— Рассказывай.
— Так вот… бывают, Петя, поступки, признаваться в которых гораздо неправильнее, чем их совершать.
— Не бывает. Господь все видит, необходимо покаяться.
— Ага… а вот я тебе тогда историю одну расскажу.
— Давай.
— Есть у меня один знакомый, канадец. Весьма… ты знаешь, очень даже такой… бизнесмен. И зовут его Гарри Погоняйло.
— Согласен. Смешная история.
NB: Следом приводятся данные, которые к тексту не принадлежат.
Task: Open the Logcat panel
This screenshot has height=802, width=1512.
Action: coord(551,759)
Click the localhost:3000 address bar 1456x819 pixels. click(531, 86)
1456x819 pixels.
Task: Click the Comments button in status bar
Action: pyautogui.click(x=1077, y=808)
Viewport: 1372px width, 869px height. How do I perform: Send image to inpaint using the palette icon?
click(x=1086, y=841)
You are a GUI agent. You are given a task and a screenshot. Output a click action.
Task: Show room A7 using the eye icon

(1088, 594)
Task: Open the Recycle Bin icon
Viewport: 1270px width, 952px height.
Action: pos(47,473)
Выпьем?
— Нет, ты погоди смеяться, это его такое нормальное имя, поскольку он хохол, но родился уже в Канаде.
— А не фиг там рождаться.
— Возможно. Но он, ты понимаешь, совершенно искренне в Господа верует. Причем по нашей, по православной методе.
— И что?
— Как что? Я же тебе говорю, даже если перед Ликом Господним ты предстоишь, то все равно есть такие моменты, о которых лучше не распинаться, даже если и сотворил. Не надо в этом сознаваться.
— Почему?
— А поелику сам факт покаяния в этих деяниях и есть не что иное, как мерзость и гордыня самоуничижения, что в конечном счете и является сотворением греха.
— Во как…
— А вот так вот.
— И в чем же он таком каялся, этот твой Погоняйло?
— А-а… интересно?
— Ну, а что ж. Любопытно.
— А каялся он в том, что ну о-о-чень любит задний свой проход ногтем чесать.
— Да иди ты?
— Ну. Бля буду.
— Это ж на-адо… Но ведь зуд заднего прохода — один из симптомов нервического заболевания. И вообще… откуда ты об этом знаешь? Что, батек какой-нибудь канадский тайну исповеди нарушил?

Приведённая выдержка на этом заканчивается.